# Exercise details:
All lines with the word "entry" must be pulled from the entries below.

[Excerpts from a dataset]
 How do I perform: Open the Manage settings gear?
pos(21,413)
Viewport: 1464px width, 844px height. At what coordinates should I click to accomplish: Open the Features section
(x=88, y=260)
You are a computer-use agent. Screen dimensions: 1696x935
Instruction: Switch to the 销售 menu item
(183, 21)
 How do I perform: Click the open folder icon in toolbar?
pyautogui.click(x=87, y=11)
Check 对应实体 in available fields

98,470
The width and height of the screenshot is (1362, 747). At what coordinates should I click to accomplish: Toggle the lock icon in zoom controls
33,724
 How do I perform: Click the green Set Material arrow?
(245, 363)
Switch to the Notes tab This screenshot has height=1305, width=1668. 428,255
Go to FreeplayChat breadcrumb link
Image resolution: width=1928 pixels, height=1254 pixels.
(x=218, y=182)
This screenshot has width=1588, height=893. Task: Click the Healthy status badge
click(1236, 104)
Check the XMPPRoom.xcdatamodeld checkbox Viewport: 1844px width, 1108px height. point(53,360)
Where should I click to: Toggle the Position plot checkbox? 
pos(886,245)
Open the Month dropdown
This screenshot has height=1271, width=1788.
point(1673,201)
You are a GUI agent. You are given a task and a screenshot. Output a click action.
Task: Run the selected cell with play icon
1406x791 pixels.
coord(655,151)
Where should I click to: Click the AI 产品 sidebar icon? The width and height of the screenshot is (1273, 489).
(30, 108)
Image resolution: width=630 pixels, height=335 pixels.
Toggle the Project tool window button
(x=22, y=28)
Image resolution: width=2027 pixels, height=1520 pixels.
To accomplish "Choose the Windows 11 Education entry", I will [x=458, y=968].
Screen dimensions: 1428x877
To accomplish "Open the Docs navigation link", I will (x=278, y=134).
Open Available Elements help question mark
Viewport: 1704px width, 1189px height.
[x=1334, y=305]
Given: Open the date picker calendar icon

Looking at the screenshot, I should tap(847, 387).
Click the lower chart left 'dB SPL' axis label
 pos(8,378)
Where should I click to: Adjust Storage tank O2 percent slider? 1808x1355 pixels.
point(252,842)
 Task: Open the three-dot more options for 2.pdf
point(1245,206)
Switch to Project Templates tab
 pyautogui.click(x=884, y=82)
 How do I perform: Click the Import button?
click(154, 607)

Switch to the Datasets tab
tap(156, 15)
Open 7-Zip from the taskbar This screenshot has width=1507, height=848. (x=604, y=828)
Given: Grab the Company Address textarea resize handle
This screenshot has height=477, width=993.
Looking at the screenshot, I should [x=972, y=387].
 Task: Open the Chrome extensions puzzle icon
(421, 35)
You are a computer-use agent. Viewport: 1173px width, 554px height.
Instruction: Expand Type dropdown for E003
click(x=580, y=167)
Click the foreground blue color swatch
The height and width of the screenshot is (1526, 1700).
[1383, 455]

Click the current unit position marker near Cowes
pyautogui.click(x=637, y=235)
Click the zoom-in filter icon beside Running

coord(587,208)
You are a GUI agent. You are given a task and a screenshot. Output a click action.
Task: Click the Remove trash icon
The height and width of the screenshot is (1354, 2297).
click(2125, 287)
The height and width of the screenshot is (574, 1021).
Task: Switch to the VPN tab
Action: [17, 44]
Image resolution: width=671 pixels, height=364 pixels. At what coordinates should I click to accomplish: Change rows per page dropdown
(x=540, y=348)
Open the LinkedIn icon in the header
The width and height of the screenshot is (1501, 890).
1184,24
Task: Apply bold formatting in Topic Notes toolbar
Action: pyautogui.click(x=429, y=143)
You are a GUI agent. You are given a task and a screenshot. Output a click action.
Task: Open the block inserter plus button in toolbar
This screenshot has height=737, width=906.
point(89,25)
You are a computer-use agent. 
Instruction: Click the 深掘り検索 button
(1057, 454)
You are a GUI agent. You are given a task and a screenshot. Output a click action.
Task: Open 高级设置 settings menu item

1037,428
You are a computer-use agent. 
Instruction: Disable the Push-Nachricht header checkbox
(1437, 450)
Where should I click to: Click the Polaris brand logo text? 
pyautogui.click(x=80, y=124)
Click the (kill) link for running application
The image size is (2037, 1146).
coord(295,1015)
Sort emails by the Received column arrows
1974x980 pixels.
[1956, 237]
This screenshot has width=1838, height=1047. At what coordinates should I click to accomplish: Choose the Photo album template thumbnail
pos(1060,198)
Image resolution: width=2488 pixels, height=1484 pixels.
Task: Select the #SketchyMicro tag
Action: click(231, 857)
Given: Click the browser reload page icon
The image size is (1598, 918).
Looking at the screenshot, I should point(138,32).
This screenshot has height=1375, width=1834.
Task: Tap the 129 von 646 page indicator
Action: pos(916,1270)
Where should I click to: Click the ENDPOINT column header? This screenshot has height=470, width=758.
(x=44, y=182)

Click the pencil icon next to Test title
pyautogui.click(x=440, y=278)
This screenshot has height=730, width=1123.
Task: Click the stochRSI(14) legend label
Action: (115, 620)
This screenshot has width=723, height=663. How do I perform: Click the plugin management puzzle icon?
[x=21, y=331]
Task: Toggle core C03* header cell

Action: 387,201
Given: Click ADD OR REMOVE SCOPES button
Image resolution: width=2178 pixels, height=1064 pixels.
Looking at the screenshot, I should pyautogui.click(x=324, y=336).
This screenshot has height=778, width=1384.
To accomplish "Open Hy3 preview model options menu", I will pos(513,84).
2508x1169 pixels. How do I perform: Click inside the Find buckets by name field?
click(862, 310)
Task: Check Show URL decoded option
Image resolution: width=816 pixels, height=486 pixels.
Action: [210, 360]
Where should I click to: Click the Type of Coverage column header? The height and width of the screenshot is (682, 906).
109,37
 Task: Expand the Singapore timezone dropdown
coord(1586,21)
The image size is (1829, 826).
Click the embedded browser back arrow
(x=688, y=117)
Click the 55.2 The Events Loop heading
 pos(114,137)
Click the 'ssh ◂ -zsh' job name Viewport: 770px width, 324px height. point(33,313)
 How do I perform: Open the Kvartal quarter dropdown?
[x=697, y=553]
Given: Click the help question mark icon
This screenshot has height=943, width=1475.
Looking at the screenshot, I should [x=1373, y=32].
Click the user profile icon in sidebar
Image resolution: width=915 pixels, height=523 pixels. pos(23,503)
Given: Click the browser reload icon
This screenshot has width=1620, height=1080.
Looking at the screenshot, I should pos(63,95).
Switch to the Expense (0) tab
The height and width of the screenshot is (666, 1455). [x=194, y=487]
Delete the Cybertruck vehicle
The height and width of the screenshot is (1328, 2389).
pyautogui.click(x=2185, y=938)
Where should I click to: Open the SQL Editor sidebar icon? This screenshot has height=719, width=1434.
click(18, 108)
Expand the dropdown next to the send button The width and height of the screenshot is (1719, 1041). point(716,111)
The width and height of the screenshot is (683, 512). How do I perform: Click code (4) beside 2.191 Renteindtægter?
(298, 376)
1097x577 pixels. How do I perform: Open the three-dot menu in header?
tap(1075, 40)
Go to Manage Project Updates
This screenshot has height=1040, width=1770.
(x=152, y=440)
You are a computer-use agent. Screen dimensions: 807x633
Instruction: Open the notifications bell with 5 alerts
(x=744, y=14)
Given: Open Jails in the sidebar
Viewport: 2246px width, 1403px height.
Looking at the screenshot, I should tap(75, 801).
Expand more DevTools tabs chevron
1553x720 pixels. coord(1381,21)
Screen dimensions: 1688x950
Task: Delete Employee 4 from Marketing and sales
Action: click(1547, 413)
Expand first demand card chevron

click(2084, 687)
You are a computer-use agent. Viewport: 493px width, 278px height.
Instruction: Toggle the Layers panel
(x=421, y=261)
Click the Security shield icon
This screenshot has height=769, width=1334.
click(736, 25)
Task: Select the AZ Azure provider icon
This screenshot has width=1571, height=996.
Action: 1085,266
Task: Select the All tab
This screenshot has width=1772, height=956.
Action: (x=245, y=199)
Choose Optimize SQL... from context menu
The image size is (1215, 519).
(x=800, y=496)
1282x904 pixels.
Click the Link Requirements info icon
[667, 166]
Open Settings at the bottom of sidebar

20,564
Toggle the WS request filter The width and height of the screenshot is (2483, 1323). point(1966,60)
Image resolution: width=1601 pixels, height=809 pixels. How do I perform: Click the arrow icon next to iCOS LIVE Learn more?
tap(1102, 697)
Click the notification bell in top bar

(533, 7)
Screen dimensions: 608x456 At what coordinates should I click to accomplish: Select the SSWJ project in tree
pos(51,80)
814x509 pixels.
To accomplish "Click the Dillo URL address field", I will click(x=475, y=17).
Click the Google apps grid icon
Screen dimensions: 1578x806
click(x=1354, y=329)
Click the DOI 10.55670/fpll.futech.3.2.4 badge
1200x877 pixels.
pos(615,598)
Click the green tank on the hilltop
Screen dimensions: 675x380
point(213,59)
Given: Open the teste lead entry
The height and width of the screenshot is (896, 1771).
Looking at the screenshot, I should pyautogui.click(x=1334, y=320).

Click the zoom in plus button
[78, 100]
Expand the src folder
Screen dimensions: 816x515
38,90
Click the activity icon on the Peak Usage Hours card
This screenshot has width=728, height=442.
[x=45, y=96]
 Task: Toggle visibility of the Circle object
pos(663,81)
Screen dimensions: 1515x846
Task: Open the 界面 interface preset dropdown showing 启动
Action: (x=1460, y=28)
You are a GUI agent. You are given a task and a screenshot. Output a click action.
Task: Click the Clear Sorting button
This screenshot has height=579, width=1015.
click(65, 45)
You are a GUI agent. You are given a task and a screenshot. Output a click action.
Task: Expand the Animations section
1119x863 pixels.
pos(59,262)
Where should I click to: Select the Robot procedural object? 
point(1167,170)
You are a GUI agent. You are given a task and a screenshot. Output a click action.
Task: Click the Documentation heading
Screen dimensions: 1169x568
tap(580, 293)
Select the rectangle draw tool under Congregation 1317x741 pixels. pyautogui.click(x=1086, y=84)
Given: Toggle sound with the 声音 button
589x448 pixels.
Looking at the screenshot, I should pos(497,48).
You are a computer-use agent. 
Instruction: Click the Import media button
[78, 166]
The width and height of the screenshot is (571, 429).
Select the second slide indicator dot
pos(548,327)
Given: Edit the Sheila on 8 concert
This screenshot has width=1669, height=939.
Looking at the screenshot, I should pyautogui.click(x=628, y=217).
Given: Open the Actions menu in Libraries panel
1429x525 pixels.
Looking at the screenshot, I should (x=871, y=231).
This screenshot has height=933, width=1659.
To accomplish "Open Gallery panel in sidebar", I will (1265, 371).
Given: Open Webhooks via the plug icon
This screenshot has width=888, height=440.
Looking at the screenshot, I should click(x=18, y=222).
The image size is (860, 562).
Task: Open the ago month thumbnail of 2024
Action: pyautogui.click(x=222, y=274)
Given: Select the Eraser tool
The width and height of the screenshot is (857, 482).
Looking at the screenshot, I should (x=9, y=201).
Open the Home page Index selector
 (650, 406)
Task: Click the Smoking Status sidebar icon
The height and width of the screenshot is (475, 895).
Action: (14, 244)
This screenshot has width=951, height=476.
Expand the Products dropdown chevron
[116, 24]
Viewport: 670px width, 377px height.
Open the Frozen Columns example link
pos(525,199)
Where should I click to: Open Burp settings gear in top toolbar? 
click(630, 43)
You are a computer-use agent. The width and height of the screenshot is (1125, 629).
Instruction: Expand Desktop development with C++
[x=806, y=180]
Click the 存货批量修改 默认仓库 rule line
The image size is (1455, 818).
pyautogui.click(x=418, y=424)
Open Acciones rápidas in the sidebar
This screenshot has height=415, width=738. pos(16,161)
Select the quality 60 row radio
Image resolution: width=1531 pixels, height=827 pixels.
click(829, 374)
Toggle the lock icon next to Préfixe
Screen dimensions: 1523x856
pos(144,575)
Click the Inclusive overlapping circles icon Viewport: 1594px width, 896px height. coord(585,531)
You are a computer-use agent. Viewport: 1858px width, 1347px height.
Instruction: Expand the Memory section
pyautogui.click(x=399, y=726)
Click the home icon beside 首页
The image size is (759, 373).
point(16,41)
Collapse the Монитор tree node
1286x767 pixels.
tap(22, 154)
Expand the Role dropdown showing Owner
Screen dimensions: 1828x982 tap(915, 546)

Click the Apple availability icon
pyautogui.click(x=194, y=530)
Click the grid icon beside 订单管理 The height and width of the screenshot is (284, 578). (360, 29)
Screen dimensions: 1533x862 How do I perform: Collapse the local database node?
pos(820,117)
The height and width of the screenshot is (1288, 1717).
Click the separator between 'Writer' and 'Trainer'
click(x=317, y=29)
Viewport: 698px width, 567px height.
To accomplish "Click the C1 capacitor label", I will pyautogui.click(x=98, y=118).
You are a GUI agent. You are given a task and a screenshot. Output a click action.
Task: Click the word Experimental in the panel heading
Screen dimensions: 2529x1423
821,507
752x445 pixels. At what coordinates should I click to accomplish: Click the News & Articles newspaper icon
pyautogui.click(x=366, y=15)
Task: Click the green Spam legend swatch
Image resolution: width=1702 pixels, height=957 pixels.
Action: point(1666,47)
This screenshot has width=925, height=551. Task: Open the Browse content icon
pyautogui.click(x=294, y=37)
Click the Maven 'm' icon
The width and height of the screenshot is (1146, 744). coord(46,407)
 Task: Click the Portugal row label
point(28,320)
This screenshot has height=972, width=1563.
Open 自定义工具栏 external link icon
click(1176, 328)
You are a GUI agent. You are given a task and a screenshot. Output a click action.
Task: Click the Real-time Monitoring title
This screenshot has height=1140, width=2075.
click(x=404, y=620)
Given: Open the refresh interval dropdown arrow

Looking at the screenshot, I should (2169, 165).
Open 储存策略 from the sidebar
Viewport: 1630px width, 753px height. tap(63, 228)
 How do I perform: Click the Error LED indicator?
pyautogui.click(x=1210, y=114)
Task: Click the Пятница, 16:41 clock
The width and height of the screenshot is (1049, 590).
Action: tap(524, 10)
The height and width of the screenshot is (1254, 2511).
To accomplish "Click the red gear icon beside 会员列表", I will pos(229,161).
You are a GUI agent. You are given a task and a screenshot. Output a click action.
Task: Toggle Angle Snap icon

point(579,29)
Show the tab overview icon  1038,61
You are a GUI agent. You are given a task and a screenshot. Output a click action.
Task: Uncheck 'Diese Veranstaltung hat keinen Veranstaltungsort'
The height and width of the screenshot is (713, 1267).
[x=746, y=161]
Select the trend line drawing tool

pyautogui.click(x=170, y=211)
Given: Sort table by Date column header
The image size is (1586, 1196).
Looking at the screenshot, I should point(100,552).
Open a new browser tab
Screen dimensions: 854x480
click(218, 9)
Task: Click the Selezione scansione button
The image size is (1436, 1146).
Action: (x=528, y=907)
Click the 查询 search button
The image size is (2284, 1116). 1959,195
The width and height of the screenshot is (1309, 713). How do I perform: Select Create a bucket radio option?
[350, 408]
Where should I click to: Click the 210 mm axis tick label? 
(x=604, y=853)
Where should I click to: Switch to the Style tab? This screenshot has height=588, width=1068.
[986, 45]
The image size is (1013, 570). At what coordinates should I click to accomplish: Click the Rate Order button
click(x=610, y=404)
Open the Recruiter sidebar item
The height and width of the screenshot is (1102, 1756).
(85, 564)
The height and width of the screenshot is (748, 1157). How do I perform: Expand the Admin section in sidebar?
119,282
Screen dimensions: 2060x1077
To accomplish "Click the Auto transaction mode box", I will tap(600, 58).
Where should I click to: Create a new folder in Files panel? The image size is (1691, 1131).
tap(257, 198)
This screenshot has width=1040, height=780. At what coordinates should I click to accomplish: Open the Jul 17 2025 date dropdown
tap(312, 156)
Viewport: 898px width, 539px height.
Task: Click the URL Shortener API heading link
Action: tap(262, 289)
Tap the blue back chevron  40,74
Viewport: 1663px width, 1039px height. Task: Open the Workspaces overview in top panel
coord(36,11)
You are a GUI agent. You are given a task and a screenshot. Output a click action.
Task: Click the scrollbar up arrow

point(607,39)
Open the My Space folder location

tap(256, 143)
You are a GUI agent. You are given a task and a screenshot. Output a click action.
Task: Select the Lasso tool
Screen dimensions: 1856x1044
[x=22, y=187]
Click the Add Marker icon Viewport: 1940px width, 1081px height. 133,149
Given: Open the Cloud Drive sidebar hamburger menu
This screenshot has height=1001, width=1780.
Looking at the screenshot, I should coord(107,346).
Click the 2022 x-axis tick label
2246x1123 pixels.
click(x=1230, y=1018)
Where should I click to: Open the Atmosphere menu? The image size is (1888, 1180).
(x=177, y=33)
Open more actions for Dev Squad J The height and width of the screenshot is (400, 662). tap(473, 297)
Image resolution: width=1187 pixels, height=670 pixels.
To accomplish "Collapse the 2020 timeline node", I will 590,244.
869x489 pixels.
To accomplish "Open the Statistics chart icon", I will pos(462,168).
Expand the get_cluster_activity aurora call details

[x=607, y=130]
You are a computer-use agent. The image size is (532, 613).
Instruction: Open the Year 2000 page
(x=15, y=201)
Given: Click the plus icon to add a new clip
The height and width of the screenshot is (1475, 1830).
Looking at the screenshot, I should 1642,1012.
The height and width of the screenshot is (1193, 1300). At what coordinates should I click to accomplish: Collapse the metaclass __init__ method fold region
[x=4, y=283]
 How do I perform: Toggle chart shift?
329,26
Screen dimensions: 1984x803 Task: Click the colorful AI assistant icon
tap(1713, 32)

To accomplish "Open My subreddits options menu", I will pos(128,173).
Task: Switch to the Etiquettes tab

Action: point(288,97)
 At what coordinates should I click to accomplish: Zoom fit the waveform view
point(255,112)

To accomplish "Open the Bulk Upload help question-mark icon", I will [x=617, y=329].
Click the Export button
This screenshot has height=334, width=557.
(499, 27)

# Answer for this exercise:
To accomplish "Choose the Windows 11 Education entry", I will [x=458, y=968].
Given: Open the teste lead entry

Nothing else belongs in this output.